I saw my life branching out before me like the green fig tree in the story. From the tip of every branch, like a fat purple fig, a wonderful future beckoned and winked. One fig was a husband and a happy home and children, and another fig was a famous poet and another fig was a brilliant professor, and another fig was Ee Gee, the amazing editor … and another fig was Constantin and Socrates and Attila and a pack of other lovers with queer names and offbeat professions … and beyond and above these figs were many more figs I couldn't quite make out. I saw myself sitting in the crotch of this fig tree, starving to death, just because I couldn't make up my mind which of the figs I would choose. I wanted each and every one of them, but choosing one meant losing all the rest, and, as I sat there, unable to decide, the figs began to wrinkle and go black, and, one by one, they plopped to the ground at my feet.

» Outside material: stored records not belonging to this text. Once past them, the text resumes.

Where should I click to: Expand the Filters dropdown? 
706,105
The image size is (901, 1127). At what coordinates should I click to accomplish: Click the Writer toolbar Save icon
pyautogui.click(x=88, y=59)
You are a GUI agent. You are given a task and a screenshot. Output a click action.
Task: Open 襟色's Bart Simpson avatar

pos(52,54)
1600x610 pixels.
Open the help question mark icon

This paralyzing sense of urgency and inability to choose—at least in manners regarding sex and its attendant implications about a woman’s entire life—is borne partly of education, Johnson argued. “[The educated American woman] has been told that she is a valuable commodity, that only efficiency will allow her to utilize all her possibilities.” The only way to survive under such pressures, such a woman learns, is to keep a “safety catch”:

There must always be something held in reserve, a part of her that she will give to no one, not even her husband. It is her belief in herself, modern version, and the determination to protect that belief. It is the vision of possibility which remains long after she is mature enough to accept the eventual, gradual limitation of the things that will happen to her in life. It is the dream of the things she never did.

Whether framed as “the dream of the things she never did” or the rotten fig tree, the threat of psychic erasure and the ever-looming specter of failure followed these women and many others in the late 1950s. Both Plath and Johnson left college to become writers and wives and mothers (Johnson, now in her eighties, was already married with a daughter by the time she wrote “Sex and the College Girl.") But both were also among an increasingly vocal group of women tired of silence and smiles, of figuring out when and for how long to be appropriately sexless, of censoring their dreams and trying not to look, in Johnson’s words, too far “beyond the casserole and the playpen.” Before The Bell Jar and The Feminine Mystique, Johnson went on to publish two more pieces in The Atlantic Monthly: "The Captivity of Marriage" and "A Marriage on the Rocks."

Of course, the kinds of beliefs and social priorities that dominated 1960s feminist conversation were imperfect and incomplete. But as an essay that helped feed the rise of second-wave feminism, Johnson’s piece sensitively distills problems that many women’s publications at the time were leery of printing, and its existence is a fact worthy of celebration or, at the very least, gratitude.